Creating new parsing instructions with this tool does not require writing any code. Running requests to the Web Scraper API, on the other hand, will require some programming, but our GitHub documentation covers it all step-by-step.

As a part of a larger platform — the Web Scraper API — OxyCopilot solves at least three of the biggest parsing-related challenges developers tend to mention. The first is identifying complex parsing patterns, the second is extracting nested or listed information, and the final is adapting to constantly changing website structures. So, although you still need some basic scraping knowledge to get data with OxyCopilot’s assistance, you won’t face as many complex challenges as you would without it.

Do you believe we’ll get to the point where AI will fully automate web scraping?

I believe that fully automating the entire data collection process would require something called general artificial intelligence, and technology is way beyond that today.
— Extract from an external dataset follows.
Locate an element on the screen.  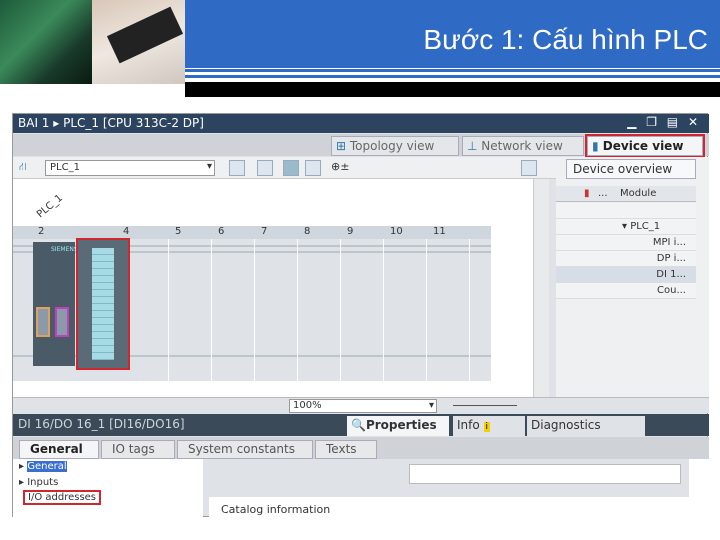
catalog-information-heading: Catalog information is located at coordinates (276, 510).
Web scraping requires extensive knowledge in coding and data science to determine which data is relevant, bypass anti-scraping measures, debug the code if necessary and make optimal cloud storage decisions.

Moreover, collecting web data at scale requires navigating different legal regulations, from the site’s Terms of Service to data privacy laws. Some of these matters might be of a purely interpretative nature. In short, web scraping involves different moving parts that require the ability to think out of the box. If you are collecting web data on a massive scale, keeping a human in the loop remains necessary.

In your business, do you witness a negative side of AI?

As with any technology, AI can be exploited for various purposes. Let’s take an example of anti-scraping measures — in some cases, they are necessary to protect the website from non-ethical scraping practices. However, cybercriminals can also use robust anti-scraping measures to shield themselves from threat intelligence.

AI also helps create more efficient honey-pots — fake or erroneous data fed to an unsuspecting scraper, damaging the flow of data, which can bring substantial loss to some businesses. Further, AI allows altering content, such as images, making them unscrapable or useless.